The Batch contains a wealth of information and ideas for the ML community. I miss having a dedicated discussion space for it inside DeepLearning.AI community discussion forum, as this would be a great place to engage with articles like Dr. Ng’s proposal for a Turing-AGI Test. I believe this test could become a milestone test in the future AI testing protocols, and we should discuss the implications here in this community as well.
While the idea of a dynamic, judge-led test to move beyond static benchmarks is brilliant, I have a philosophical concern about its design: Can any human-designed test truly be ‘novel’ enough to avoid relying on known patterns?

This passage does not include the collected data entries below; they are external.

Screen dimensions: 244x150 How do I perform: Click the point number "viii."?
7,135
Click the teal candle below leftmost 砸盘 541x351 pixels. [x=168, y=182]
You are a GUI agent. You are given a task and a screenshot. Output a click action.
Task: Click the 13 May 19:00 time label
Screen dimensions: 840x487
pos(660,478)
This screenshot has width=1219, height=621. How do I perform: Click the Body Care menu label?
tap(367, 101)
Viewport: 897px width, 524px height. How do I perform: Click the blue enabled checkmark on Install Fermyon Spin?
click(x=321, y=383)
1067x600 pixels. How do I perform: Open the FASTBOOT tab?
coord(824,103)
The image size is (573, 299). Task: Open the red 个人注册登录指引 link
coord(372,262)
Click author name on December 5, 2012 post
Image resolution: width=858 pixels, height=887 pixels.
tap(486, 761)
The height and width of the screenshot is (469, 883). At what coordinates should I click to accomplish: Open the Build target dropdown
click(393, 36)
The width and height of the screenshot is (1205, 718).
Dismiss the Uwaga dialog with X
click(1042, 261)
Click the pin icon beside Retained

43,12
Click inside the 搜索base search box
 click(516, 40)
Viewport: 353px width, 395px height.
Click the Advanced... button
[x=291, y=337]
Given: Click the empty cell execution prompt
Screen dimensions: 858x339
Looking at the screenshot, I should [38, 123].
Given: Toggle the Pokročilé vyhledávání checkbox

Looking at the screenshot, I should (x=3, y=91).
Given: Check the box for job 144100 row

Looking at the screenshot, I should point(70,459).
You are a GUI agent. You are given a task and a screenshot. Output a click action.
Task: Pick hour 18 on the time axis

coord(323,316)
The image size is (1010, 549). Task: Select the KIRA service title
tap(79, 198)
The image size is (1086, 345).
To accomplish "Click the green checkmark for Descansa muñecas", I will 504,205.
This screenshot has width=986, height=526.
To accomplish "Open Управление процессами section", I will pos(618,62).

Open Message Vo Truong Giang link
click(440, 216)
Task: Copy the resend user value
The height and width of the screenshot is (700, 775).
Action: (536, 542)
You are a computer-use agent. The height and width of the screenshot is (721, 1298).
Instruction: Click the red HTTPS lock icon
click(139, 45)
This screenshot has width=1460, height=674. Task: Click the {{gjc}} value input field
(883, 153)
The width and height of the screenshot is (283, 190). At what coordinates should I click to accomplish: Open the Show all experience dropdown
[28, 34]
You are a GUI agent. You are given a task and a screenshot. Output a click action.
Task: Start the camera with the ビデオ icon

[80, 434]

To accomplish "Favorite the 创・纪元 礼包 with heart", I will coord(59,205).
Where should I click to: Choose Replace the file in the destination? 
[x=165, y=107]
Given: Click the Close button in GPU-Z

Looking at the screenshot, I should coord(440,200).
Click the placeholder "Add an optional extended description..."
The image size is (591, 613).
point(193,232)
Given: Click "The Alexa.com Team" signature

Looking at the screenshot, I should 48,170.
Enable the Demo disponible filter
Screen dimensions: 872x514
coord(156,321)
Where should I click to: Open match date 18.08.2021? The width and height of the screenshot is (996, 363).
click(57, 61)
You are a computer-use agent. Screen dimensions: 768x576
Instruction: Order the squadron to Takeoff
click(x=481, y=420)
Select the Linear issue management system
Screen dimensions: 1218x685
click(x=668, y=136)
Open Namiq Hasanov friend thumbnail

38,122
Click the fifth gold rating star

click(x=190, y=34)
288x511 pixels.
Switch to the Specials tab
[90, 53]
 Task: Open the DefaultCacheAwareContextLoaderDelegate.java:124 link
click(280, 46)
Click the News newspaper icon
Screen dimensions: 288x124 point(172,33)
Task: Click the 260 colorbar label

Dr. Ng suggests the judge can create any multi-day experience not revealed in advance. However, for a test to be structured and its results evaluable, it must be built from known domains, tools, and logical frameworks which is precisely the kind of information that permeates the training data of modern LLMs. Even a ‘new’ call-center software simulation will rely on UI patterns, language instructions, and workflow logic that are derivatives of existing human knowledge. The LLM might solve it not by learning in the moment like a human, but by recombining seen patterns.
The deeper issue is: If we accept that any testable problem is constructed from known components, then ‘passing’ might reflect sophisticated pattern matching rather than genuine situational learning and understanding. This doesn’t invalidate the test’s practical usefulness, if an AI can perform novel task blends as well as a human, that’s profoundly valuable, but it may still fall short of proving human-like learning and reasoning.
Perhaps the Turing-AGI Test is less about absolute novelty and more about integration fluency which is the ability to dynamically combine known concepts in new contexts under time pressure and feedback. That’s a worthy milestone, even if it doesn’t settle the philosophical AGI debate. Eventually, it has started to appear that this debate will likely be settled politically rather than academically.